Saved entries:
──────
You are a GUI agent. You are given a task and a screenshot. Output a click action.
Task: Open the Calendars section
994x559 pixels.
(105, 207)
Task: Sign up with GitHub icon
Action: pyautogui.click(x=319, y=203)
──────
What needs to be done: Every line of the data above should be copied exactly.

Exercise output:
You are a GUI agent. You are given a task and a screenshot. Output a click action.
Task: Open the Calendars section
994x559 pixels.
(105, 207)
Task: Sign up with GitHub icon
Action: pyautogui.click(x=319, y=203)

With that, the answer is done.